> Records for processing
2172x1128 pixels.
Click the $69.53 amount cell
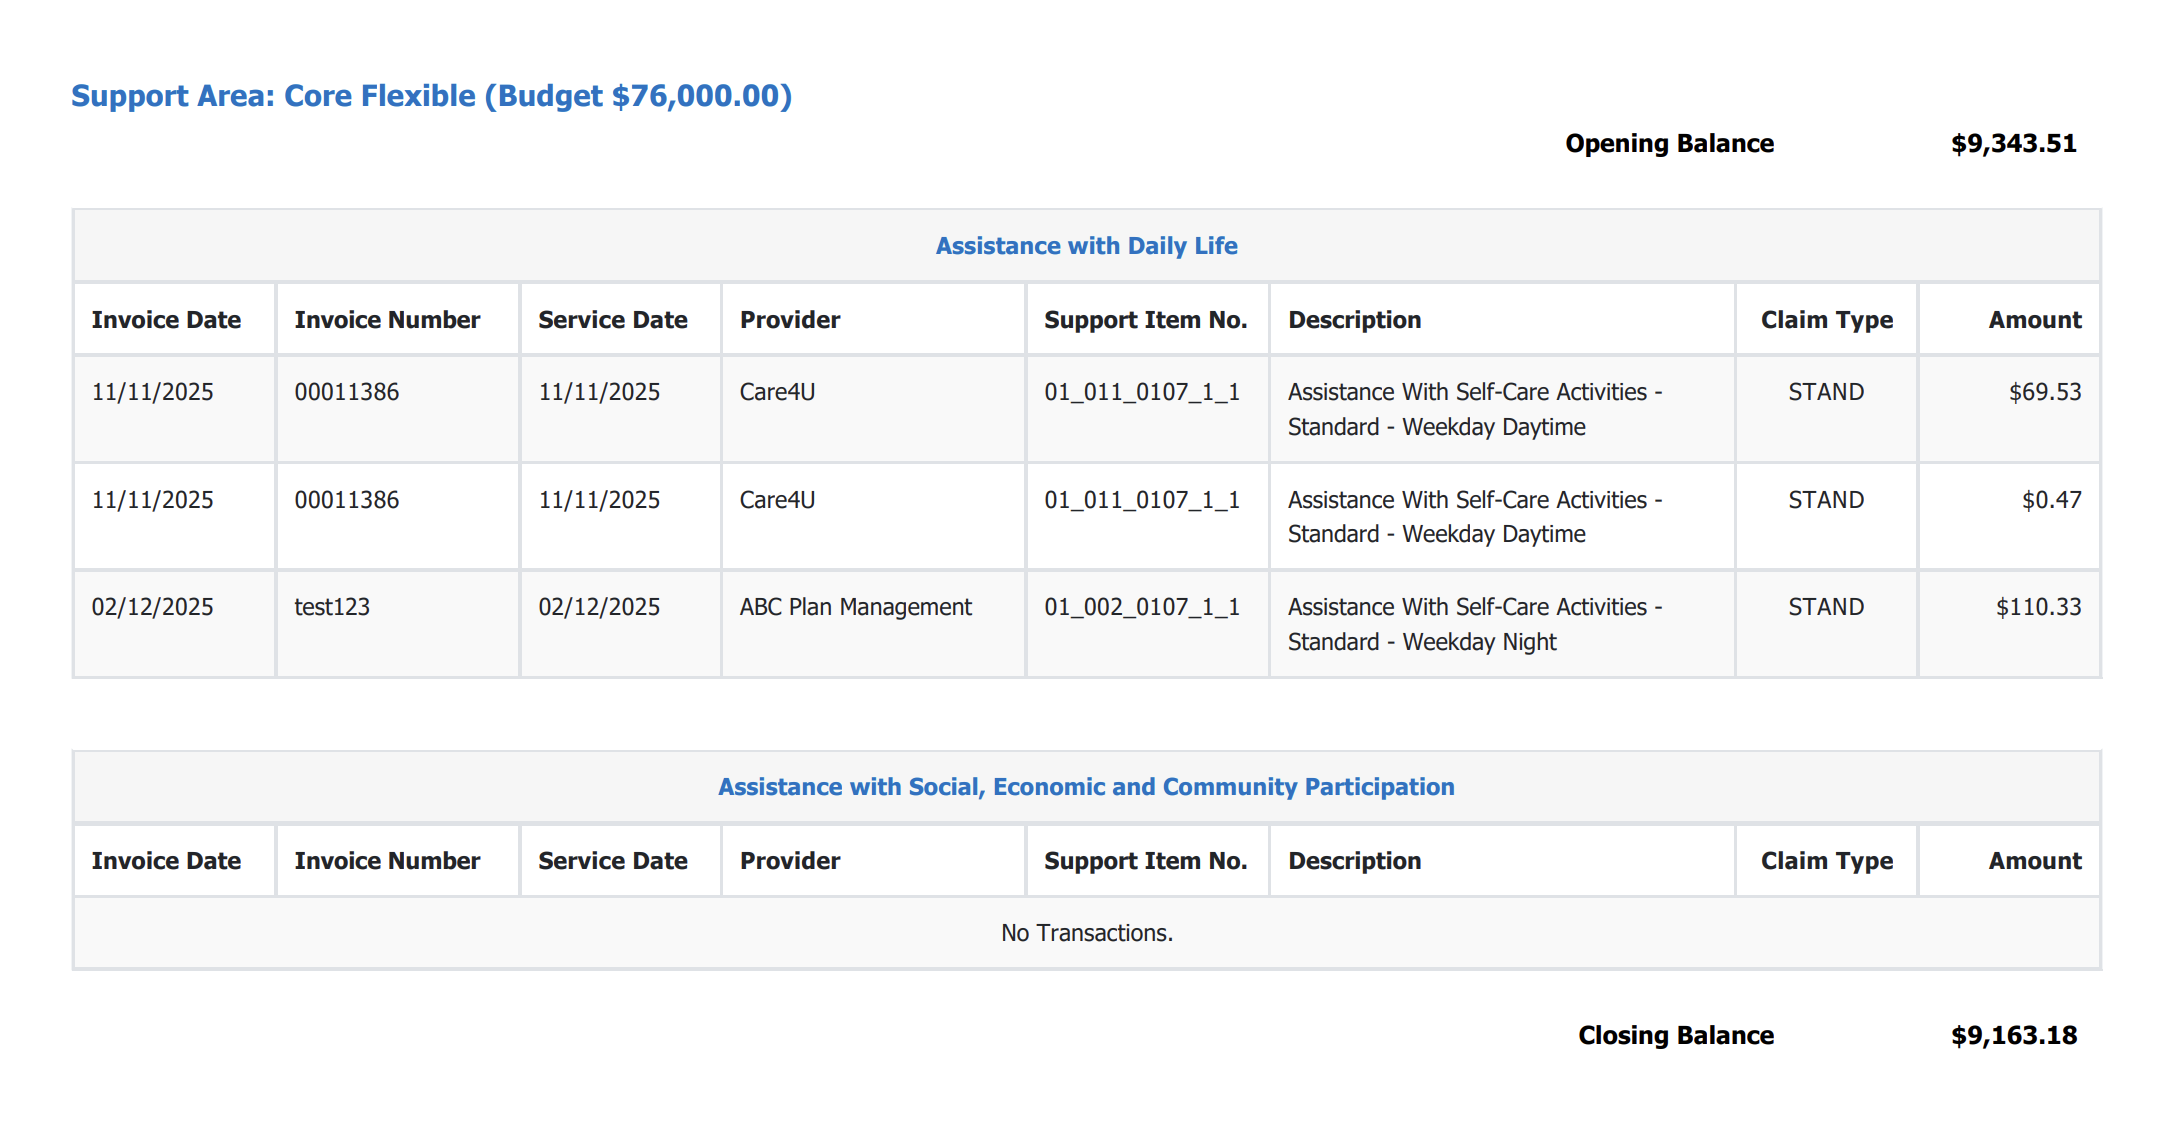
...
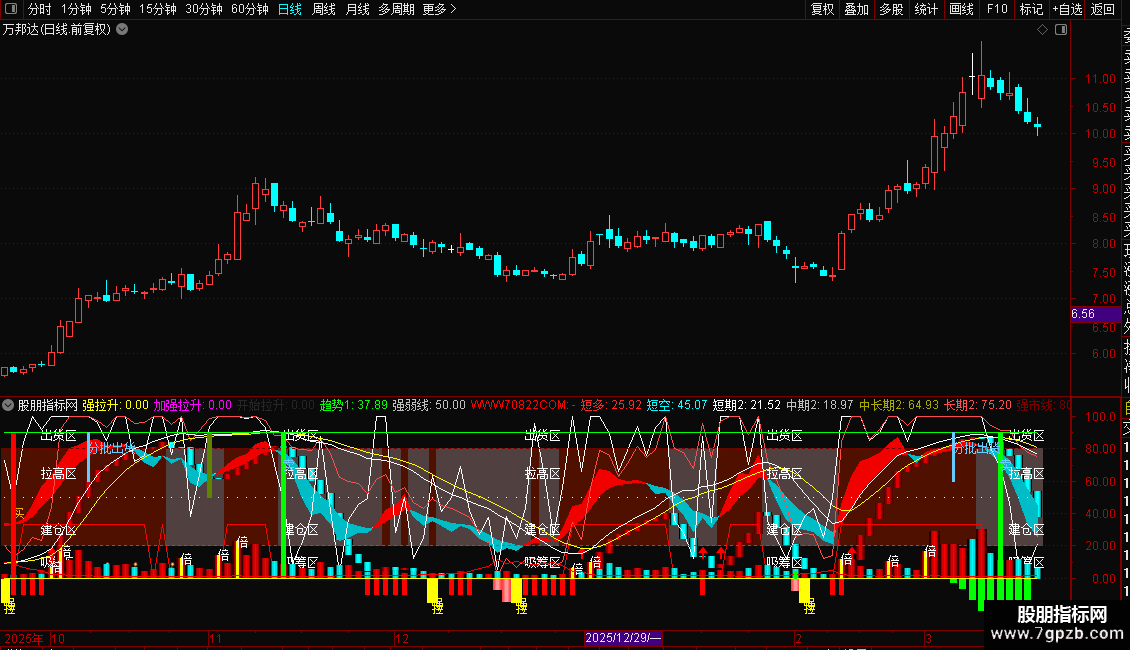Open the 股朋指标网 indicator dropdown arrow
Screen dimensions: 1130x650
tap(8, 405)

> Aim
Set down every line from the one containing "Open the 股朋指标网 indicator dropdown arrow" down to the one containing "tap(8, 405)", both ends included, word for word and without the pictures.

> The response
Open the 股朋指标网 indicator dropdown arrow
Screen dimensions: 1130x650
tap(8, 405)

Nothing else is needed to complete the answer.